Kurze Aufgabe 1: Wann genau hat die Klägerin laut dem Auszug zum Beschäftigungsverbot für Schwangere entbunden?
Kurze Aufgabe 2: Schreib den Auszug zum Beschäftigungsverbot für Schwangere nach seinem letzten Satz weiter.

Entscheidungsstichwort (Thema)
Zwangsvollstreckung. Weiterbeschäftigung. Schwangere. Beschäftigungsverbot. Verzicht auf das Beschäftigungsverbot. Durchsetzung des Weiterbeschäftigungsanspruchs. Erledigung. Kosten. Verzicht auf Beschäftigungsverbot vor der Entbindung ist für den Arbeitgeber bindend
Leitsatz (amtlich)
Verzichtet eine schwangere Arbeitnehmerin gegenüber dem Arbeitgeber auf das Beschäftigungsverbot vor der Entbindung, § 3 Abs. 2 MuSchG, so kann der Arbeitgeber sich nicht ohne Weiteres darauf berufen, er könne sie aus Fürsorgegesichtspunkten nicht beschäftigen. Das Beschäftigungsverbot vor der Entbindung dient dem Schutz der werdenden Mutter, nicht des Arbeitgebers. Es fällt in die Entscheidung der Arbeitnehmerin, ob sie auf das Beschäftigungsverbot verzichten will.
Normenkette
MuSchG § 3 Abs. 2; BGB § 611; ZPO §§ 888, 97
Verfahrensgang
ArbG Lübeck (Beschluss vom 29.07.2005; Aktenzeichen 1 Ca 3602/04) |
Tenor
Auf die sofortige Beschwerde der Beklagten wird der Beschluss des Arbeitsgerichts Lübeck vom 29.7.2005 – 1 Ca 3602/04 – aufgehoben.
Die Kosten des Beschwerdeverfahrens werden der Beklagten auferlegt.
Die Rechtsbeschwerde wird nicht zugelassen.
Tatbestand
I.
Mit der Beschwerde hatte sich die Beklagte gegen einen Zwangsgeldbeschluss des Arbeitsgerichts gewandt, der der Durchsetzung des ausgeurteilten vorläufigen Weiterbeschäftigungsanspruchs diente.
Die Klägerin war bei der Beklagten seit dem 8.6.1994 als Sachbearbeiterin für die Konzertorganisation beschäftigt. Die Beklagte sprach mit Schreiben vom 28.9.2004 eine Kündigung des Arbeitsverhältnisses zum 31.1.2005 aus und bot gleichzeitig den Abschluss eines jeweils für die Zeit vom 16.1. bis 15.10. eines jeden Jahres befristeten Arbeitsvertrages an. Dieses Angebot nahm die Klägerin unter dem Vorbehalt der sozialen Rechtfertigung an. Am 22.3.2005 teilte die Klägerin der Beklagten mit, dass sie schwanger sei. Sie hat am 31.8.2005, 2 Wochen vor dem errechneten Entbindungstag, entbunden.

Datenblock:
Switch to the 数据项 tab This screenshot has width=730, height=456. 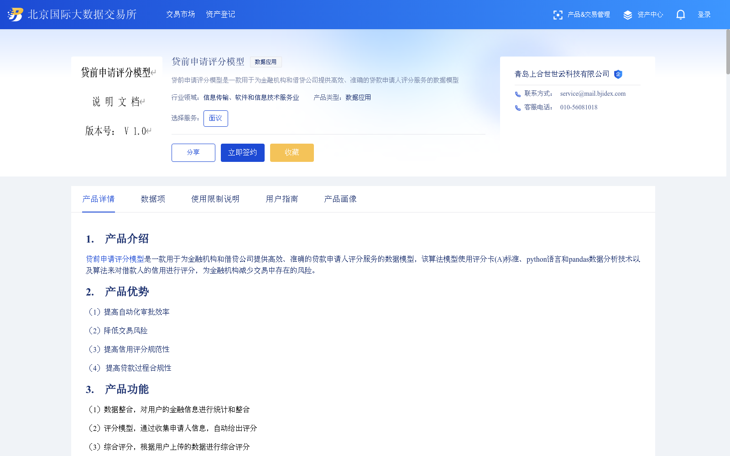[153, 199]
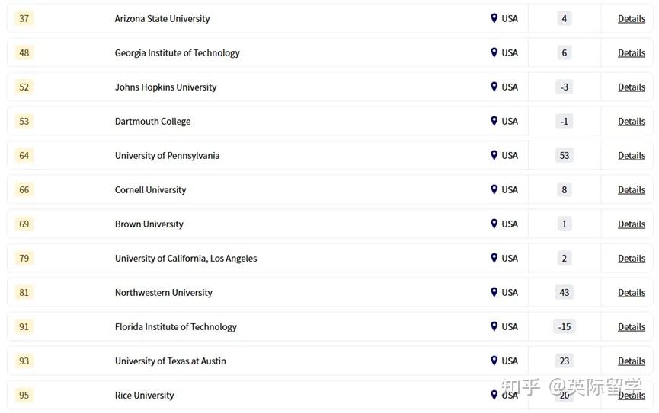Open Details for Arizona State University
659x413 pixels.
coord(631,19)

Lösung 1: Am 31.8.2005, 2 Wochen vor dem errechneten Entbindungstag.

Lösung 2:
Mit dem inzwischen rechtskräftigen Schluss-Urteil des Arbeitsgerichts vom 7.7.2005 ist festgestellt worden, dass die Änderung der Arbeitsbedingungen im Zusammenhang mit der Änderungskündigung unwirksam ist. Zugleich hat das Arbeitsgericht die Beklagte verurteilt, die Klägerin bis zum rechtskräftigen Abschluss des Kündigungsschutzprozesses als Sachbearbeiterin weiterzubeschäftigen. Aus diesem Ausspruch hat die Klägerin, die gegenüber der Beklagten auf die Inanspruchnahme des am 1.8.2005 beginnenden Beschäftigungsverbots vor der Entbindung verzichtet hat (Bl. 203 d.A.), die Vollstreckung betrieben. Die Beklagte hat eine Beschäftigung mit Schreiben vom 3.8.2005 abgelehnt. Das Arbeitsgericht hat mit Beschluss vom 29.7.2005 gegen die Beklagte ein Zwangsgeld in Höhe von 1.200 EUR festgesetzt. Hiergegen richtet sich die Beschwerde, der das Arbeitsgericht nicht abgeholfen hat.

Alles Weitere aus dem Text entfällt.